Indien de verdachte voormelde verklaring geeft, ligt het op de weg van het openbaar ministerie nader onderzoek te doen naar die verklaring. De rechter zal dan mede op basis van de resultaten van dat onderzoek moeten beoordelen of ondanks de verklaring van de verdachte het witwassen bewezen kan worden op de grond dat (het niet anders kan zijn dan dat) het voorwerp uit enig misdrijf afkomstig is.

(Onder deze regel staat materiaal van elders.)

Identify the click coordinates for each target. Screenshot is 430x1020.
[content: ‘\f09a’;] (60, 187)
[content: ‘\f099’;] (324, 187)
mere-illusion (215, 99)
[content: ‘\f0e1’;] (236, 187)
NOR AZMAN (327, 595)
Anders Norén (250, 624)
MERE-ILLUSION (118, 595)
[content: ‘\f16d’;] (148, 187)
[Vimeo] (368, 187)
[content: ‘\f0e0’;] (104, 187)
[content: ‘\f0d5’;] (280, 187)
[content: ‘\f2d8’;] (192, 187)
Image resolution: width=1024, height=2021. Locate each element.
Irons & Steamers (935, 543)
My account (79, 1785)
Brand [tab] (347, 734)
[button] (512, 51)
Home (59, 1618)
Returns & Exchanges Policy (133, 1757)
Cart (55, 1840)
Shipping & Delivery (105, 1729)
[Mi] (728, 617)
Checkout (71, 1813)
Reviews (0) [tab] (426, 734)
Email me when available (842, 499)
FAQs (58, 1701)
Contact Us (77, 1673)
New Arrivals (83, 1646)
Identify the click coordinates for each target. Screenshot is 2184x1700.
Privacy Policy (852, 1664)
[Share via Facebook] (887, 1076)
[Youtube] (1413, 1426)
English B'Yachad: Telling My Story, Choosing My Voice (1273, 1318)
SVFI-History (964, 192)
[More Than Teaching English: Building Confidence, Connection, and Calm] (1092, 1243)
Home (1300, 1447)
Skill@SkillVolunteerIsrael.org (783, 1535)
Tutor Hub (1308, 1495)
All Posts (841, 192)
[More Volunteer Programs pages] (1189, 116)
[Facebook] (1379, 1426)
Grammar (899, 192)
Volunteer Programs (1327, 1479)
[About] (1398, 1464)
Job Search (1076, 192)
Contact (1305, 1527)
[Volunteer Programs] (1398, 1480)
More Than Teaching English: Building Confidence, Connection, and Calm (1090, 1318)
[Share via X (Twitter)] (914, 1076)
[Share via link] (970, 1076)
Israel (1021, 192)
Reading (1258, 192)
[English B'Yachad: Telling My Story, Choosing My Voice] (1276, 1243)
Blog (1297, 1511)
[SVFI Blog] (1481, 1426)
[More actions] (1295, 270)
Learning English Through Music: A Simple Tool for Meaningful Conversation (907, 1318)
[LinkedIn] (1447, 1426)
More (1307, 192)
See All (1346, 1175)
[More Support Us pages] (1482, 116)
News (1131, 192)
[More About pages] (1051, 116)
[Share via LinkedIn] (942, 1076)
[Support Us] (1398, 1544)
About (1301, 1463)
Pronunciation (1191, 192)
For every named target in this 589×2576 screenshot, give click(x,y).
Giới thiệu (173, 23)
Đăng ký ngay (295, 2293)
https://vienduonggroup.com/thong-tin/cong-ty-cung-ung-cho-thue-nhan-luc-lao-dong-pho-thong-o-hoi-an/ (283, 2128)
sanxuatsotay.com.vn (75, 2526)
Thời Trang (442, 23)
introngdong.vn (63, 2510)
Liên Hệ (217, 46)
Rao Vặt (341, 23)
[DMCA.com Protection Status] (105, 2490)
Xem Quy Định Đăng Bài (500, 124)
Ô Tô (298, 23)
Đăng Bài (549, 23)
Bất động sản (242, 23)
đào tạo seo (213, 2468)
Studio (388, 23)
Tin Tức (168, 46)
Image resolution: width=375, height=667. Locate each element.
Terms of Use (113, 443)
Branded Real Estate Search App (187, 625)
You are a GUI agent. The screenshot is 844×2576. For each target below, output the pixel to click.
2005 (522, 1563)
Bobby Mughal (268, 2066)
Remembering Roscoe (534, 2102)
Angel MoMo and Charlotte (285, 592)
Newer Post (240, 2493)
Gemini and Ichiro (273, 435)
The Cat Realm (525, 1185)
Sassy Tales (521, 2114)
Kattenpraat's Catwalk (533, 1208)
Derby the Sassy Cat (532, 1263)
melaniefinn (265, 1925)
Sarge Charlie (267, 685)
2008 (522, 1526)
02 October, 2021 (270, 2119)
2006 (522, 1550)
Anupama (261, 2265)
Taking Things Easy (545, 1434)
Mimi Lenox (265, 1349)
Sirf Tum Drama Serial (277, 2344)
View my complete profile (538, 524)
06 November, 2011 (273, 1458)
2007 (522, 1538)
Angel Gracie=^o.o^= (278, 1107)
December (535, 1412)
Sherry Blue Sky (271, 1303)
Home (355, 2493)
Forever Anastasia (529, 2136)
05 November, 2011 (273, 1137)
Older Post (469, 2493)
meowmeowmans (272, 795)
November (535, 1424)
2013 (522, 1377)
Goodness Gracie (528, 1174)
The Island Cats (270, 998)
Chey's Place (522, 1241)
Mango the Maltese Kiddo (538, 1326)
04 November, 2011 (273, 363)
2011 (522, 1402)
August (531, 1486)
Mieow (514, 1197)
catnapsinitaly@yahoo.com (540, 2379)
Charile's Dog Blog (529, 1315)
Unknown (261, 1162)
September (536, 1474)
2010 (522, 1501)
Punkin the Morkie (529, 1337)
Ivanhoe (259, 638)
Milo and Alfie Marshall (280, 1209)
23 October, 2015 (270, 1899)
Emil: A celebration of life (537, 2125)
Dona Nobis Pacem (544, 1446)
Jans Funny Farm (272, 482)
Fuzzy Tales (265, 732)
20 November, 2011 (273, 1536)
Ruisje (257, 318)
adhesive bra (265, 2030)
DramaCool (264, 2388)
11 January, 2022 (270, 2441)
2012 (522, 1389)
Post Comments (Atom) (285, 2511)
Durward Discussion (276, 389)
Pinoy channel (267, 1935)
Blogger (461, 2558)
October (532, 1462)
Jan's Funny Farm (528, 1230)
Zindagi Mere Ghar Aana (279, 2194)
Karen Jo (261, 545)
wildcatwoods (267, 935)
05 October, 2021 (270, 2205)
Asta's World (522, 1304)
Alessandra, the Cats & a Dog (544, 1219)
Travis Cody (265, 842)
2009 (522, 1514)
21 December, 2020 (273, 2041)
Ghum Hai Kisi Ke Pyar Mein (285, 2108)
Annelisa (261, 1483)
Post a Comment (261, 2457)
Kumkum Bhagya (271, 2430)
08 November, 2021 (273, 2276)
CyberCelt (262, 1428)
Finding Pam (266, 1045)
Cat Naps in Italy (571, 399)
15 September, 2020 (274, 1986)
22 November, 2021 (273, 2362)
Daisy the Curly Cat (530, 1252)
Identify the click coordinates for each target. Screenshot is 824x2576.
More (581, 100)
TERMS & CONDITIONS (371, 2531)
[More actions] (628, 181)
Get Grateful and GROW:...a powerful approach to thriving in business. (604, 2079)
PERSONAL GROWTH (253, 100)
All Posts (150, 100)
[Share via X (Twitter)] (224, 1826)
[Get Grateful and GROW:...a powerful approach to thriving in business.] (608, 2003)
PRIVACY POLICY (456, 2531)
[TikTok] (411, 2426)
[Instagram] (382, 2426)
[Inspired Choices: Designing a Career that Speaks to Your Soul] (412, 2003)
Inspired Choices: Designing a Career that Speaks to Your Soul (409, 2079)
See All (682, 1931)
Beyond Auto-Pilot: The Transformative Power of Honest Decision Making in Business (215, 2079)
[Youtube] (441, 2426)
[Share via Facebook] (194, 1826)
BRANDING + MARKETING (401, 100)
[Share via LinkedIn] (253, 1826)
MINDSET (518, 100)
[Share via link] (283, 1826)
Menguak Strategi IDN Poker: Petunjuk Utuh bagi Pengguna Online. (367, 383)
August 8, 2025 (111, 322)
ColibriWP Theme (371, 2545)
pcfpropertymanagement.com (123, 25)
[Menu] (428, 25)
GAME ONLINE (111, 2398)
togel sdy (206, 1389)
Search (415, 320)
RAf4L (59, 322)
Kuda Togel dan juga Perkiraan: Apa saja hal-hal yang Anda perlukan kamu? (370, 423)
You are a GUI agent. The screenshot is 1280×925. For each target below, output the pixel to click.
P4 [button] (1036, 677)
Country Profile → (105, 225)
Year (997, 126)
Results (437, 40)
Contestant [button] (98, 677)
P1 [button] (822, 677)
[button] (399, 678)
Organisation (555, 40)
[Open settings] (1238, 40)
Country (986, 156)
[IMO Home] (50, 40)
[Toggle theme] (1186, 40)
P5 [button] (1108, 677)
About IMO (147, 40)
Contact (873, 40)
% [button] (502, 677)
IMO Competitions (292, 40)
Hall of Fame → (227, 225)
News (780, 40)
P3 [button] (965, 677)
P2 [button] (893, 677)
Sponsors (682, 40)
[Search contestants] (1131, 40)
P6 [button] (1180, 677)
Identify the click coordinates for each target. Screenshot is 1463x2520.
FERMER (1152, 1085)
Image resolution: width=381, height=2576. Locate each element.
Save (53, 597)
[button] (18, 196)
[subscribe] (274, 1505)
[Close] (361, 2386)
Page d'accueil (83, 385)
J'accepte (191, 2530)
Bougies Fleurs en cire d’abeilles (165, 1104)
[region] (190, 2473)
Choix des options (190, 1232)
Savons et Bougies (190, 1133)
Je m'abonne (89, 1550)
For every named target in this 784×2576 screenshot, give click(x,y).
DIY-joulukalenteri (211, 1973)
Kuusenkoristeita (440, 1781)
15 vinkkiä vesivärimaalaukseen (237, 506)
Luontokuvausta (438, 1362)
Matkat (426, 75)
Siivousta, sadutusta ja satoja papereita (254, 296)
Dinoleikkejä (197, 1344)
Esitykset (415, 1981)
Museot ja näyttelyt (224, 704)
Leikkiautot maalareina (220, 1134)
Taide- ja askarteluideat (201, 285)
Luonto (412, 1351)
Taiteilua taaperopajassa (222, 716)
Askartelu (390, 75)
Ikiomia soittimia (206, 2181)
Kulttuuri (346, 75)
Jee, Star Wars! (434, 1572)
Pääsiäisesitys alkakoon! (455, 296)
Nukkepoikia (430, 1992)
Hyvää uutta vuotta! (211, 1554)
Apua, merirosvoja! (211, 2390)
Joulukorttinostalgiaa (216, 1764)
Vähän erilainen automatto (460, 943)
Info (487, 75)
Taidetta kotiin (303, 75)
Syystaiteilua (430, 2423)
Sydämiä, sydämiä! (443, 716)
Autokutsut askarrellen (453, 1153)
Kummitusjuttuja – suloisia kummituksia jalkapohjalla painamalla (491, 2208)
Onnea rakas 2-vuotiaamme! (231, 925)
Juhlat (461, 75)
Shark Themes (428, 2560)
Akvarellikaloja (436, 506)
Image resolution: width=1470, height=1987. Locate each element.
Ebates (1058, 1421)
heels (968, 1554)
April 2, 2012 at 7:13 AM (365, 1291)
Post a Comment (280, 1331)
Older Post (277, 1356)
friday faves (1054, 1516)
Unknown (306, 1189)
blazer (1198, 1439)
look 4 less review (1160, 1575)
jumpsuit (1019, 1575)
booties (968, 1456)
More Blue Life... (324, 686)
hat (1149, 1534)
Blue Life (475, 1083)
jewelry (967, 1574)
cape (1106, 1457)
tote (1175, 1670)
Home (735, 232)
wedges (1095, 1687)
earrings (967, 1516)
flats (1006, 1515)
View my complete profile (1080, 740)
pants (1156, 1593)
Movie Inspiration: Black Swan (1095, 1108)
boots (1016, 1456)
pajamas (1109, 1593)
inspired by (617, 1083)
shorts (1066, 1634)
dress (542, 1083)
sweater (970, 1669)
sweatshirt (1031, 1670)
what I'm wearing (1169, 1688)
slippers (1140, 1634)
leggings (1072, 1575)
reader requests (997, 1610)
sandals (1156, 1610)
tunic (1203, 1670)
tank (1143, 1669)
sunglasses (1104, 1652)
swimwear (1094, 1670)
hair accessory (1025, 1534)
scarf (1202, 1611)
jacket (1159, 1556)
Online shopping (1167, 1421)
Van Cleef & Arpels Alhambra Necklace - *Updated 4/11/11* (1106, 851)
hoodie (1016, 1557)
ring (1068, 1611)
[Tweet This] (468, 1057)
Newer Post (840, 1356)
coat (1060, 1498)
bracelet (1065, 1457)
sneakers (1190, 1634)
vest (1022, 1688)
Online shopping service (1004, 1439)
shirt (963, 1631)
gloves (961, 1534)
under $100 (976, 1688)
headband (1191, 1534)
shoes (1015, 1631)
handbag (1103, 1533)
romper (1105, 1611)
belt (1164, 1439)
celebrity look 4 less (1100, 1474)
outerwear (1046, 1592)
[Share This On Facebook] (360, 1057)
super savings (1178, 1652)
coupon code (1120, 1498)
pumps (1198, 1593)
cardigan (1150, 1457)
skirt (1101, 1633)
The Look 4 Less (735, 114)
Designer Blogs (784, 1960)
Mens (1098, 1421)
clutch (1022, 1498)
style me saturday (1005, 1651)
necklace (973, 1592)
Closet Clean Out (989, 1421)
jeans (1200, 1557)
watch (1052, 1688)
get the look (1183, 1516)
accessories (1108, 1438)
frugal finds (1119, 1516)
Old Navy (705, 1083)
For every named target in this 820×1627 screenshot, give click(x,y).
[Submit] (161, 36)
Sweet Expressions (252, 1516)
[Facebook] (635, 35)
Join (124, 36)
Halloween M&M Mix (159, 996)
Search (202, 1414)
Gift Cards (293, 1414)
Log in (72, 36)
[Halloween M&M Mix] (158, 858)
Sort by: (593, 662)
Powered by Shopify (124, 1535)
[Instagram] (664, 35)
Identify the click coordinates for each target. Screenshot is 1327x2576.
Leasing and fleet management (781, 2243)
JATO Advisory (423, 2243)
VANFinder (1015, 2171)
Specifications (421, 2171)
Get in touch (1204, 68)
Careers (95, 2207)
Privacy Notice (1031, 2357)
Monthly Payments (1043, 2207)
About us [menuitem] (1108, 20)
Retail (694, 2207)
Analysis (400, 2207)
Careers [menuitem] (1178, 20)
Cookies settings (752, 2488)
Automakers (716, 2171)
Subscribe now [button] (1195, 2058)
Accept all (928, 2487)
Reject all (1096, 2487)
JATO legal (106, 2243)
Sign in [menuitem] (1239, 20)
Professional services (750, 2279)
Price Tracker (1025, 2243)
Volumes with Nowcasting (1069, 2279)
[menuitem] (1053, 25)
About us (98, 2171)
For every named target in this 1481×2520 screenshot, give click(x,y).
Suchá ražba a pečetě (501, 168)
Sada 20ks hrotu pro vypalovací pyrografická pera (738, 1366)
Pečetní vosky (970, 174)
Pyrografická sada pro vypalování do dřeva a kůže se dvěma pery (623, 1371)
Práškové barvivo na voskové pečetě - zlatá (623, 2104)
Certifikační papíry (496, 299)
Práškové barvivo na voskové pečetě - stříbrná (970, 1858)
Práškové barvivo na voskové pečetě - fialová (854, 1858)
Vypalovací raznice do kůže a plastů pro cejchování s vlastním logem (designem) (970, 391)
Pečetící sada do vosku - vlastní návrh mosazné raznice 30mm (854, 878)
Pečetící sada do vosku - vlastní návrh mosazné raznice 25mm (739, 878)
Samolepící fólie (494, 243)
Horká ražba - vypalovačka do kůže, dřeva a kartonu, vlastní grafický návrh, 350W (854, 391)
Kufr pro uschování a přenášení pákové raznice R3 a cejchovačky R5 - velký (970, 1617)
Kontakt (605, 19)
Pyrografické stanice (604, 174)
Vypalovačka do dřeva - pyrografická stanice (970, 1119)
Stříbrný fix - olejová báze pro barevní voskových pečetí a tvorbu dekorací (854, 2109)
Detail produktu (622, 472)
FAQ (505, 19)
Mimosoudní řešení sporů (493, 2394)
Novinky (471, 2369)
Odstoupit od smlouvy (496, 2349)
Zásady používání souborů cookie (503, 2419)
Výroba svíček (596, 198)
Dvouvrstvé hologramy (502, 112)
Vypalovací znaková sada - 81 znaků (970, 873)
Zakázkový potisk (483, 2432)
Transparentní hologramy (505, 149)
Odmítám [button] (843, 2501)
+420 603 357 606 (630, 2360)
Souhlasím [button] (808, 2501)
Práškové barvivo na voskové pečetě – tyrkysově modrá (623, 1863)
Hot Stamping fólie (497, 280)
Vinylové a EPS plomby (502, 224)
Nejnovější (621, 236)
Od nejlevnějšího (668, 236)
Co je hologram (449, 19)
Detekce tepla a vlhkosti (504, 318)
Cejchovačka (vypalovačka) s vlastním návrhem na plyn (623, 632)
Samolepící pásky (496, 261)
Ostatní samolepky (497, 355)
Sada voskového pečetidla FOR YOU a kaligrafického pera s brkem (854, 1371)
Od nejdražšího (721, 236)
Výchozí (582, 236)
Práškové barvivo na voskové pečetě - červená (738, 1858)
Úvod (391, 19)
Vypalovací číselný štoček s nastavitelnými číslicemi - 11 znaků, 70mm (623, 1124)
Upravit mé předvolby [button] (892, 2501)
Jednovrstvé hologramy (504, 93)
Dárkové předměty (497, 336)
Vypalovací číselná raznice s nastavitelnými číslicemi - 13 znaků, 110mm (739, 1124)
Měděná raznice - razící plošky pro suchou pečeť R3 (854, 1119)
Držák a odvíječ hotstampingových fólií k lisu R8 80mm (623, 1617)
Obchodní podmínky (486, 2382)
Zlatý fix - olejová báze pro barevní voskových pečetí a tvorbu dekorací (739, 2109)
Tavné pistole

Indien een dergelijke verklaring uitblijft, mag de rechter die omstandigheid betrekken in zijn overwegingen omtrent het bewijs.”
3.3.3
Dit toetsingskader is ook van belang in de gevallen waarin de rechter aan de omstandigheden waaronder een voorwerp wordt aangetroffen, het vermoeden ontleent dat dit voorwerp “onmiddellijk afkomstig is uit enig eigen misdrijf” als bedoeld in art. 420bis.1 Sr en art. 420quater.1 Sr.
3.4.1
Gelet op de onder 3.2.3 weergegeven door het Hof vastgestelde feiten en omstandigheden, waaronder het bij de verdachte aantreffen van 27 bolletjes cocaïne die kennelijk deel uitmaakten van een handelsvoorraad, heeft het Hof - niet onbegrijpelijk - geoordeeld dat deze het vermoeden rechtvaardigen dat de verdachte een geldbedrag van ongeveer € 650,- voorhanden heeft gehad dat onmiddellijk uit enig eigen misdrijf afkomstig is.
3.4.2
Het Hof heeft voorts, in reactie op wat door en namens de verdachte is aangevoerd over de legale herkomst van dat geldbedrag uit een uitkering, verkoop van een playstation en casinobezoek, overwogen dat de verdachte, naast zijn eigen verklaring, geen stukken heeft overgelegd waaruit die legale herkomst zou blijken. Het Hof heeft echter in het midden gelaten of de verdachte een concrete, verifieerbare en niet op voorhand hoogst onwaarschijnlijke verklaring heeft gegeven over de herkomst van het (gehele) geldbedrag. In aanmerking genomen wat onder 3.3 is vooropgesteld, is de bewezenverklaring daarom niet toereikend gemotiveerd.
3.5
Het middel is in zoverre terecht voorgesteld. Gelet op de hierna volgende beslissing behoeft het middel voor het overige geen bespreking.
4. Beslissing
De Hoge Raad:
- vernietigt de bestreden uitspraak, maar uitsluitend wat betreft de beslissingen ter zake van het onder 2 tenlastegelegde en de strafoplegging;
- wijst de zaak terug naar het Gerechtshof Amsterdam, opdat de zaak ten aanzien daarvan op het bestaande hoger beroep opnieuw wordt berecht en afgedaan;
- verwerpt het beroep voor het overige.
Dit arrest is gewezen door de vice-president J. de Hullu als voorzitter, en de raadsheren M.J. Borgers en J.C.A.M. Claassens, in bijzijn van de waarnemend griffier E. Schnetz, en uitgesproken ter openbare terechtzitting van 14 januari 2020.
Conclusie 19‑11‑2019
Inhoudsindicatie
Conclusie AG. Opiumwetdelicten en witwassen. Klacht over (onder meer) de verwerping van het uos van de verdediging t.a.v. de herkomst van het ten laste gelegde geldbedrag. De conclusie strekt tot (gedeeltelijke) vernietiging.
PROCUREUR-GENERAAL
BIJ DE
HOGE RAAD DER NEDERLANDEN
Nummer 18/03396
Zitting 19 november 2019
CONCLUSIE
F.W. Bleichrodt
In de zaak
[verdachte] ,
geboren te [geboorteplaats] op [geboortedatum] 1998,
hierna: de verdachte
Het gerechtshof Amsterdam heeft de verdachte bij arrest van 27 juli 2018 wegens 1 “opzettelijk handelen in strijd met het in artikel 2 onder C van de Opiumwet gegeven verbod” en 2 “eenvoudig witwassen” veroordeeld tot een gevangenisstraf voor de duur van acht weken. Voorts heeft het hof beslissingen genomen ten aanzien van in beslag genomen voorwerpen, één en ander zoals vermeld in het arrest.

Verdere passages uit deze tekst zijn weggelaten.